Storms

The flood of 2006

... why we got hit.

by Len Dalton



The Parkway at Vinton Street early Monday morning. The water had reached its maximum, at which point Ell Pond was twice its normal size -- about the size it was two hundred years ago.

Photo by Don Norris.


Back in 1949 your humble correspondent labored for Joe Dodge and The Appalachian Mountain Club as Hutmaster in Tuckerman Ravine on Mount Washington. Part of that effort involved taking weather observations morning and evening. Considering the bazaar nature of mountain weather those measurements sparked my interest in meteorology. A year later the Korean War broke out and as a member of the Naval Reserves I went on active duty.

Up to that time the Navy had trained me to be a gunner's mate but while being checked in for active duty they asked what I did before. I told them of my work on the mountain and they asked what I did. My answer was, "I worked like a donkey!" Suddenly the long absent light bulb in my head went off and I told them "I took weather observations!" Bingo! They got out the book and read off the trade of 'aerographer', the Navy term for weatherman. I told them a fib! I said I knew all that stuff and they decided to send me to the Atlantic Fleet Weather Central in Norfolk, Virginia. To make a long story longer, they put up with me in Norfolk and I got trained as an aerographer. As it happened, it was right up my alley! I loved it and still do. Now, last week I was watching the local weather like a hawk with my own weather station and could see it all developing. The blocking high pressure to our northeast and the large upper level low to our west. The arcing flow from Florida was riding right at our area with no place to go. Sure enough, good ol' Melrose got hammered once again by a hundred year storm which now materializes every 10 to 15 years.
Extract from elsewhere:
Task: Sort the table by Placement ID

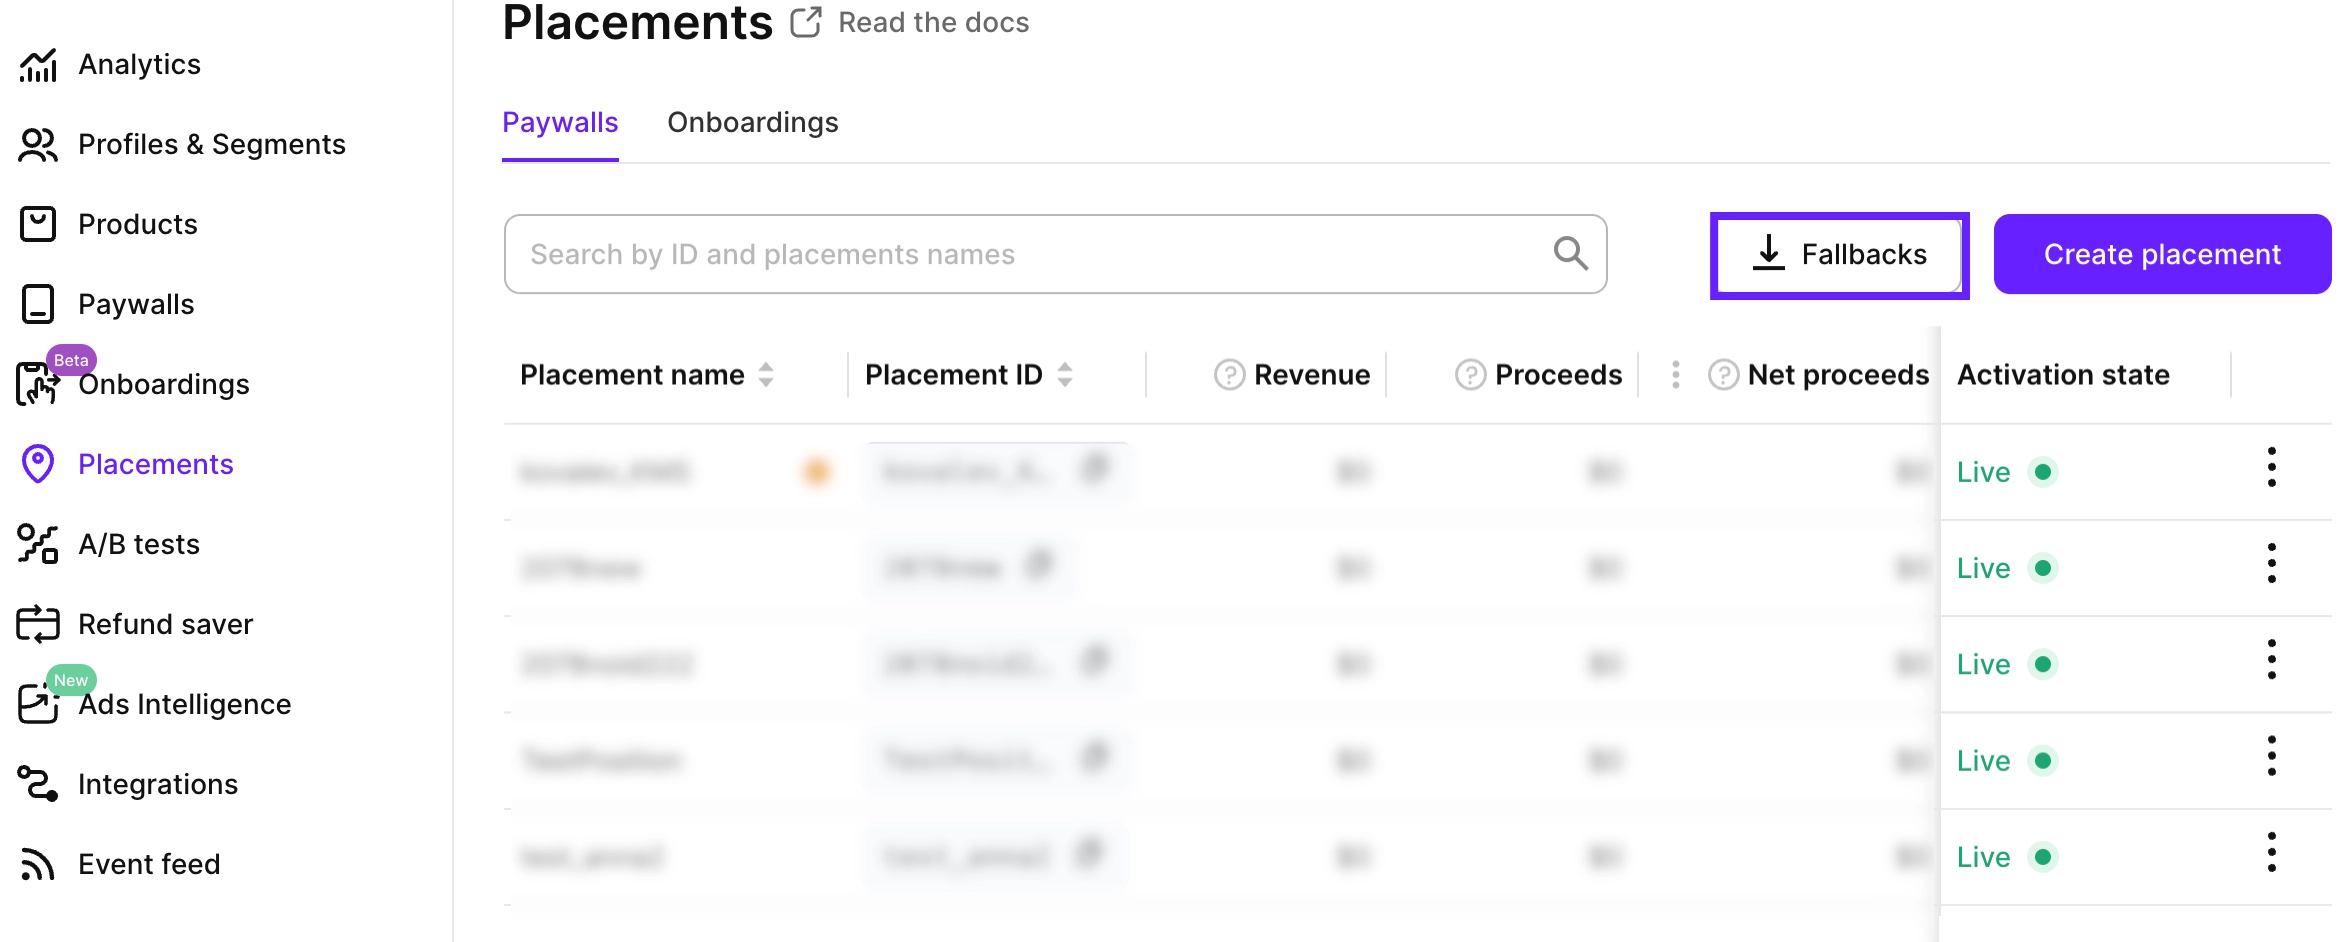Action: click(1065, 374)
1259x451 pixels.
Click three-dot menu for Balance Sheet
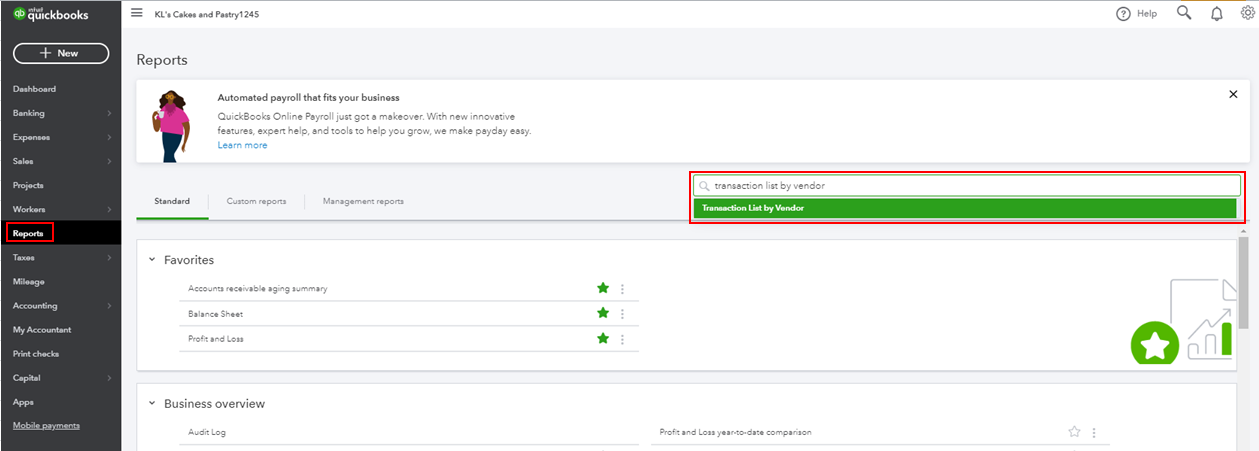tap(622, 314)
In many areas of the tropics such rain is not uncommon and as a result provisions are made to carry off the heavy load of water with large capacity drains 30 feet deep and 100 feet across. During a severe rain events these drains fill right up and carry the water to the ocean with no discomfort to anyone. In towns like Melrose provisions are made for a substantially reduced volume of water. Obviously, if Melrose intends to cope with heavy rains it HAS to enlarge its drainage. That is the simple solution and by now it should be obvious. To the extent such expansion of drainage is not accomplished, the City of Melrose is a sitting duck waiting for the next flood calamity. With help from Beacon Hill I suspect it will now be done.